If those 5-points (see part 2) sounds too much like Mr. Motiur Rahman of Prothom Alo, then that is of course no coincidence. He is the poster-child (La Moudud a la Moudud if you will) of this faction, having come full circle since his early Leninist days. And it was his latest digbaaji that inspired this piece. While I liked his paper from the outset, I did not like Mr. Rahman's editorial stance over the last 2 years nor the personal animosity that showed through at times. I'm no fan of BNP or Falu (there's something really creepy about that smile!), but neither am I a fan of trial by media. Let's get one thing clear: the media is there to expose suspicious acts and bring them to the public eye. It is NOT there to determine the criminality of supposed acts. That is why we have judges and courts.
This is an important point that is sometimes lost in the argument over democracy. Democracy means that individuals are judged for their crimes by experts not the public, while national issues affecting everyone are discussed by the public not JUST experts. That is where a free media comes in. Under this CTG, what we have seen is the exact opposite, and that is where Mr. Motiur Rahman came in. We have seen the CTG stifle public debate over issues through censorship of its critics and appointing its own "experts" into the debate, all the while ensuring that the trial of allegedly corrupt public figures become a matter to be decided by the Prothom Alo-roused public rather than the experts in courts of law. (Tragedy if you ask me. Last thing I want to see is SaQa Chowdhury and his cousin from the AL side running for public office and funding parties again.
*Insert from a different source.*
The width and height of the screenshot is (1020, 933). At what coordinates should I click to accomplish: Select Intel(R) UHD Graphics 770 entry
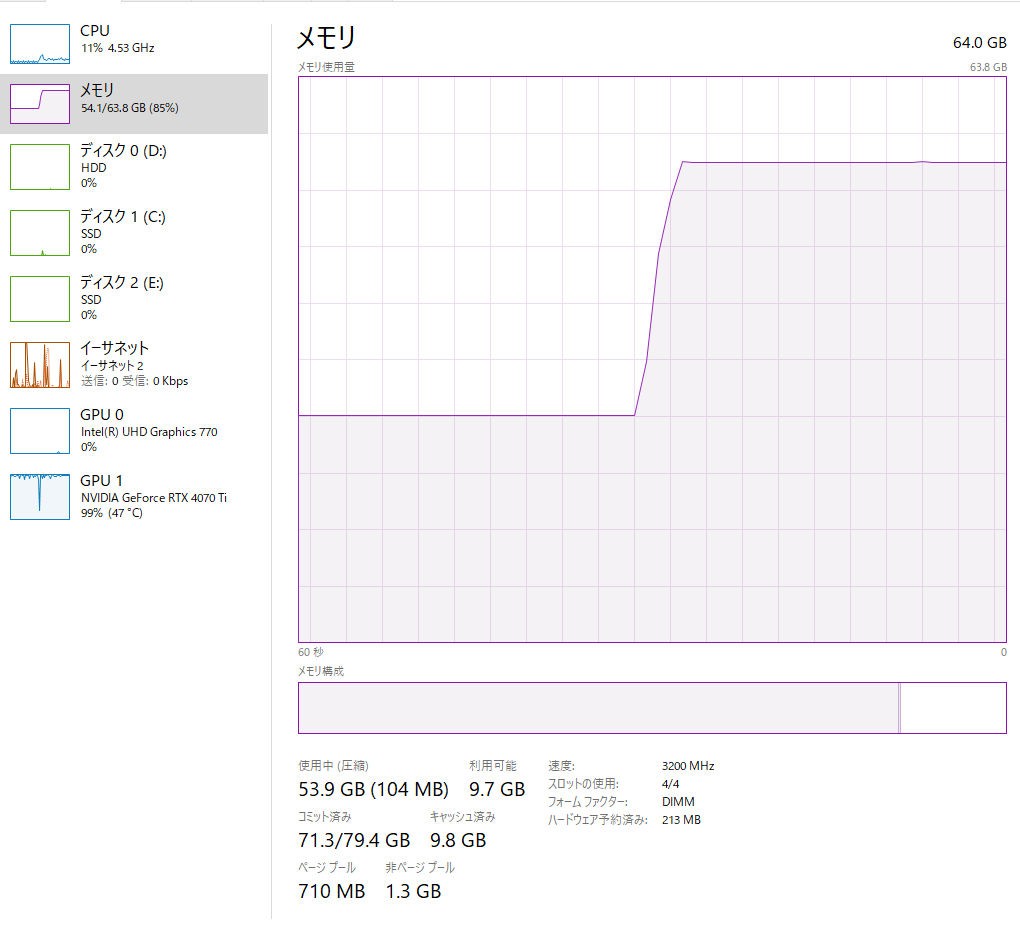pyautogui.click(x=149, y=432)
But such is the tragedy of a tragic nation.)
It is therefore with some small measure of irony that we note that this trend that Mr. Rahman has helped fuel - one of trial by media and an ill-informed public - has now come back to bite him in his nether regions. Like all good comprador liberals who underestimate the power of religion, he forgot that he alone does not play the pipe that enchants the flock.
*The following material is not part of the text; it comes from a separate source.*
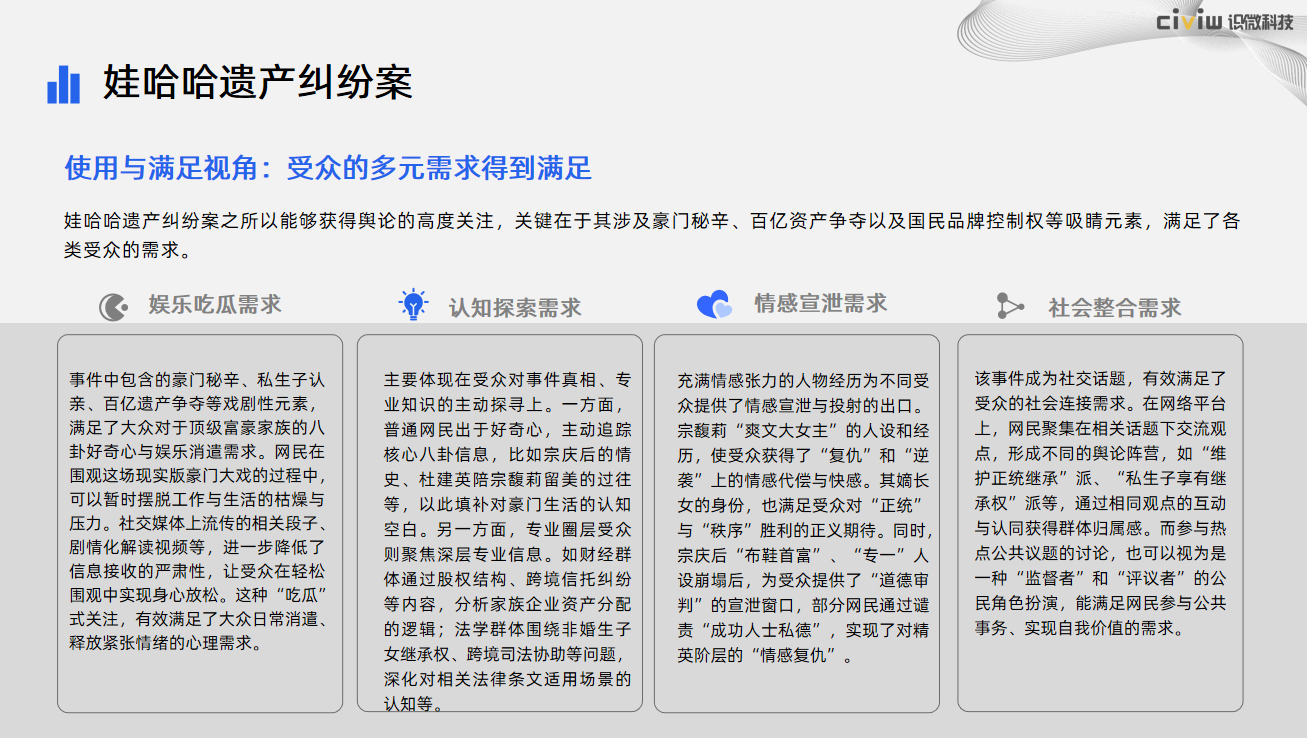
Task: Click the 认知探索需求 heading
Action: 514,307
But other than the irony, what does it mean in terms of the broad based coalition?
Revolutionaries once assured of their own power against their former enemies tend to turn against one another, some quickly, some not so much. Stalin versus Trotsky, Nasser versus Naguib and perhaps most relevant, the different factions who brought about the Iranian Revolution. It might come as a surprise to many readers nowadays, but Iranian women, leftists, Bahai's and Jews celebrated in the streets of Tehran the day Khomenei returned. Secular leftists, left-Islamists (there is such a thing in Iran), right-Islamists were all active parts of that revolution. The first one to bite the dust were the secular left, then the Islamist Right. That went on until the Contra-Iran crisis discredited the leader of the Islamist Left and they further subdivided amongst themselves on the issues of the day and eliminated each other. So on and so forth. I hope the readers see what I'm getting at.
After the twin arrests of our squabbling twins, the "revolution" has been consolidated. Time for the internal conflict folks. Motiur Rahman has been neutered. Debapriya Bhattacharya has been
exiled given an ambassadorship to Geneva.* Yunus has been silenced deservedly for his betrayal of the Bangladeshi masses. Mahfuz Anam alone is not going to do anything. People are baying for his blood too.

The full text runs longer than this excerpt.